I've done this before for other sites I've worked at, but there appears to be no date in the meta data on Substack :/ (I could be wrong, as I'm no expert at reading XPATH)

I do see this in the body for the linked example:

<time datetime="2022-07-29T11:52:00.000Z">Jul 29</time>

I've been trying things like this (where E17 is where I put the article URL in Google Sheets) to no effect.

=REGEXEXTRACT(IMPORTXML(E17, "//time[@datetime='datePublished']/@content"), "(.+)T")

I've been mostly working off of this StackOverflow solution, but I haven't been able to apply the same finding to Substack's formatting.


  • If you want to grab it directly using a Google Sheets formula, this should work for you:


    To set realistic expectations, I usually can't invest this much time into working out such a solution on this forum. But I'm on vacation at the moment and filling time while my guest is otherwise occupied.

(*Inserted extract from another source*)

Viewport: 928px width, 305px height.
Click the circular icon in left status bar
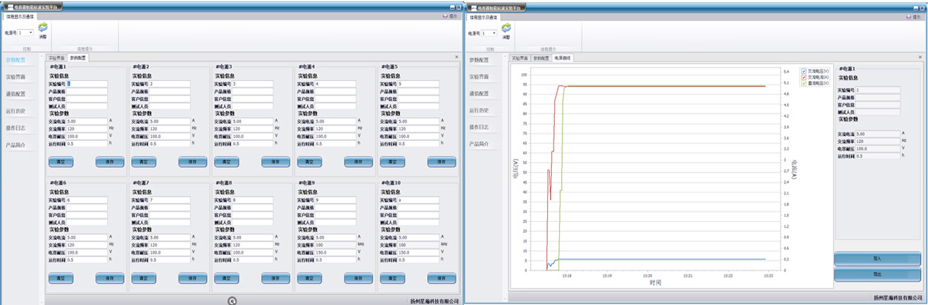[x=232, y=301]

    One further note: this is specific to the two sites you gave as examples. It will only work for sites where the second <div> holds this information and only where the data exists as strings exactly like those found on these two sites (including the poster's last name as "Swider").


    Looking at this further, did you try simply the following?

    =IMPORTXML(C2, "//time")

    (assuming your URL is in C2, etc.)

    This seems to work for me, given that it appears the date/time data you want is contained within the first <time> element on the web page.